**SOURCE DOCUMENT**

- - - -

Extension Components:

  • Side Panel: Main chat interface accessible from Chrome toolbar
  • Content Scripts: Web page interaction capabilities
  • Background Service Worker: Extension lifecycle and API management
  • Popup/Action: Quick access and settings

Quick Start

Prerequisites

Setup

  1. Clone the repository

    git clone https://github.com/xeven777/xipchat
    cd xipchat
  2. Install Dependencies

    bun install
  3. Build for Production

    bun run build

    The production-ready extension will be output to the dist/ directory.

  4. Load Extension in Chrome

    • Open chrome://extensions in your browser
    • Enable Developer Mode (toggle in the top-right corner)

- - - -

(Recorded data)
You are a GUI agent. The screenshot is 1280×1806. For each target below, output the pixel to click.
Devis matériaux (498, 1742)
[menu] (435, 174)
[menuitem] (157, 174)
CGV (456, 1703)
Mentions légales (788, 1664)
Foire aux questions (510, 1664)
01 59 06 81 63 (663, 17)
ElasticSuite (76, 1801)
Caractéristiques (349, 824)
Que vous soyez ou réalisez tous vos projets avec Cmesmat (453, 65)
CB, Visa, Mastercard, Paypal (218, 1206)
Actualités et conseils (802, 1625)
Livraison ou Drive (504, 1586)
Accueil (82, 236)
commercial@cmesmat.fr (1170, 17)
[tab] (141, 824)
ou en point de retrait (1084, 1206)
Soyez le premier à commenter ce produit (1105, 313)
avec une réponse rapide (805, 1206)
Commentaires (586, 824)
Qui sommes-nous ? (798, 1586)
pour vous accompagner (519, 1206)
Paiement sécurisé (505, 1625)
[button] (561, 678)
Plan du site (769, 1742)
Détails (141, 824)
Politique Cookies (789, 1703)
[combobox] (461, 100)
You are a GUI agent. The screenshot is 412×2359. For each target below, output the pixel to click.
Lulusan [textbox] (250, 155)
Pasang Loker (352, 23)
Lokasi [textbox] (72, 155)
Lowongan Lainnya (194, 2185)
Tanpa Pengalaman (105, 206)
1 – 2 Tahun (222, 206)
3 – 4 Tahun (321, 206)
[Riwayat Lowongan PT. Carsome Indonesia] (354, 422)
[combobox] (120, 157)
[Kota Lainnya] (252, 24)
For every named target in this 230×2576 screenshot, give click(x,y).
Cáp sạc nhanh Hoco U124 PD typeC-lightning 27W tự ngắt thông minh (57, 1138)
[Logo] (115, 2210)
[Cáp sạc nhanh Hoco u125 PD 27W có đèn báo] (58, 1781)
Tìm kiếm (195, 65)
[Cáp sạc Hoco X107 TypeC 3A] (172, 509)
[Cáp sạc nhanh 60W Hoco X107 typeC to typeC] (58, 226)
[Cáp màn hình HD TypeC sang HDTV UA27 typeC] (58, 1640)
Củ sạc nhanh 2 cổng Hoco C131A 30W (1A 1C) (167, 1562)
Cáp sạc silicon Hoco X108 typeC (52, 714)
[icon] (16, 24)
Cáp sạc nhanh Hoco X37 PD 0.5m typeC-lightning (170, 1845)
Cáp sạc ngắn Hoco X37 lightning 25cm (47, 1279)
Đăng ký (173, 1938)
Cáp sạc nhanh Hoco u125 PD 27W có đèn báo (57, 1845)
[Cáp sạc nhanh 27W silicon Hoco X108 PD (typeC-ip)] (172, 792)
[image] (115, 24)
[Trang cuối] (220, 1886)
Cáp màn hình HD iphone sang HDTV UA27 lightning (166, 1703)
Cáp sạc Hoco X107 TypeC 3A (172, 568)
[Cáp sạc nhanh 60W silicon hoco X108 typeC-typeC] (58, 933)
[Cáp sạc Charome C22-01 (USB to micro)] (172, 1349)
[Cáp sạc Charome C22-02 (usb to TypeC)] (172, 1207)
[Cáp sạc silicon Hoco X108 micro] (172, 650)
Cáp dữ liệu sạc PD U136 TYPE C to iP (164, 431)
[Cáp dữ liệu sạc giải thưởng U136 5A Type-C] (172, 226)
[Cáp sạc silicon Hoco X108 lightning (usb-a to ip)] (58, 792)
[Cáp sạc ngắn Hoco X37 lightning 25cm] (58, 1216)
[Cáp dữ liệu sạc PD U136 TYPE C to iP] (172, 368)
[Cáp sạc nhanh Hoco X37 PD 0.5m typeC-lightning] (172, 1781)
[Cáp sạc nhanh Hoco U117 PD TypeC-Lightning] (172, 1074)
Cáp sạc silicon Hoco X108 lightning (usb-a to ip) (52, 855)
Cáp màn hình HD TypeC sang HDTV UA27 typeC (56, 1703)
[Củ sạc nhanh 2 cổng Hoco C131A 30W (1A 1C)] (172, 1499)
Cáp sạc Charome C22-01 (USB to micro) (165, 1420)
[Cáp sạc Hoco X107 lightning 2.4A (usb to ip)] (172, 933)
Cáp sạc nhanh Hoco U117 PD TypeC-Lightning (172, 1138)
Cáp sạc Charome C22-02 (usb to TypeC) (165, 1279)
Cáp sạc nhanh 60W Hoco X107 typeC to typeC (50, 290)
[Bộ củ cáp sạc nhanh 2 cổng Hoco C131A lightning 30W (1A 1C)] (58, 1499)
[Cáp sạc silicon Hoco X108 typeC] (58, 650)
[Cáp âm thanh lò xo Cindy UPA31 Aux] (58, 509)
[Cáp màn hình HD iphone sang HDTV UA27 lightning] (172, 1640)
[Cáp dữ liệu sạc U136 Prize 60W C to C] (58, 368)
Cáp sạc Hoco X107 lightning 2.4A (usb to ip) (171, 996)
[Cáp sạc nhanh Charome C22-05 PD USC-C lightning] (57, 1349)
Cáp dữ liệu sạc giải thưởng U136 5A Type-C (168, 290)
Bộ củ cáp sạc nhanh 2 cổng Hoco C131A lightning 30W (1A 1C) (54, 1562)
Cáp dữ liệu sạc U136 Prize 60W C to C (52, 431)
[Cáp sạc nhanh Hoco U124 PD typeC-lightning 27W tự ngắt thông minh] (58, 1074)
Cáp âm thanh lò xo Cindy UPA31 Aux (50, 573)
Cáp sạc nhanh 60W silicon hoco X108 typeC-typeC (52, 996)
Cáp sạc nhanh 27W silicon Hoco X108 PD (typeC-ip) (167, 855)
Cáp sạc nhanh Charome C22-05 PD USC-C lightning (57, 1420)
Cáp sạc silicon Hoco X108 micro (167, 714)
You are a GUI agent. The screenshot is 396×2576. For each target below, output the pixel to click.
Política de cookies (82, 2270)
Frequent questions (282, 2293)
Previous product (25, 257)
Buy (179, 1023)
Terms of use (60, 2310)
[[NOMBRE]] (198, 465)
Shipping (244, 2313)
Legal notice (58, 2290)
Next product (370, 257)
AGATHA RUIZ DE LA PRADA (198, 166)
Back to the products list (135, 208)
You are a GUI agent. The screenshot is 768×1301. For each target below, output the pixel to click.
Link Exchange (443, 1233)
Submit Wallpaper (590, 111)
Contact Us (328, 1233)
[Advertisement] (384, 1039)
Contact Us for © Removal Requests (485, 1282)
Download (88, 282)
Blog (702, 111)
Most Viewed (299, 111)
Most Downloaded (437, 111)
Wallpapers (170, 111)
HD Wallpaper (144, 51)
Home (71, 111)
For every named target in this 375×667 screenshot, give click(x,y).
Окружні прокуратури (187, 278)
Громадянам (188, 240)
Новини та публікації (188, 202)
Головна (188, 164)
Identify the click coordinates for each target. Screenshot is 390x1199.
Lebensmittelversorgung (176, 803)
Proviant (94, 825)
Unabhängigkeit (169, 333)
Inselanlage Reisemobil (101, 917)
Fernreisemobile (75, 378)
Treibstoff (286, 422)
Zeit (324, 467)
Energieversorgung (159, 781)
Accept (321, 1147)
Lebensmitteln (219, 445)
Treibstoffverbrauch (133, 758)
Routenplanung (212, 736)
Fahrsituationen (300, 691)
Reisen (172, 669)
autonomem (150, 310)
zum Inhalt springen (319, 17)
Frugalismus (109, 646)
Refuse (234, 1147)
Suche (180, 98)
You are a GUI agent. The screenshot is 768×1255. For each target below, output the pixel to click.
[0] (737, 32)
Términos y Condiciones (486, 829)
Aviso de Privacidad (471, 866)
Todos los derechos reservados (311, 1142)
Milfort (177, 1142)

- - - -

**OBJECTIVE A**
Quote the passage from the chat extension's setup notes, starting with "bun install" and going on through "the top-right corner)".
**OBJECTIVE B**
Print the rows starting with the line with "Foire aux questions (510, 1664)" and going on through the line with "Plan du site (769, 1742)", including both of those lines.

**RESPONSE A**
bun install
  3. Build for Production

    bun run build

    The production-ready extension will be output to the dist/ directory.

  4. Load Extension in Chrome

    • Open chrome://extensions in your browser
    • Enable Developer Mode (toggle in the top-right corner)

**RESPONSE B**
Foire aux questions (510, 1664)
01 59 06 81 63 (663, 17)
ElasticSuite (76, 1801)
Caractéristiques (349, 824)
Que vous soyez ou réalisez tous vos projets avec Cmesmat (453, 65)
CB, Visa, Mastercard, Paypal (218, 1206)
Actualités et conseils (802, 1625)
Livraison ou Drive (504, 1586)
Accueil (82, 236)
commercial@cmesmat.fr (1170, 17)
[tab] (141, 824)
ou en point de retrait (1084, 1206)
Soyez le premier à commenter ce produit (1105, 313)
avec une réponse rapide (805, 1206)
Commentaires (586, 824)
Qui sommes-nous ? (798, 1586)
pour vous accompagner (519, 1206)
Paiement sécurisé (505, 1625)
[button] (561, 678)
Plan du site (769, 1742)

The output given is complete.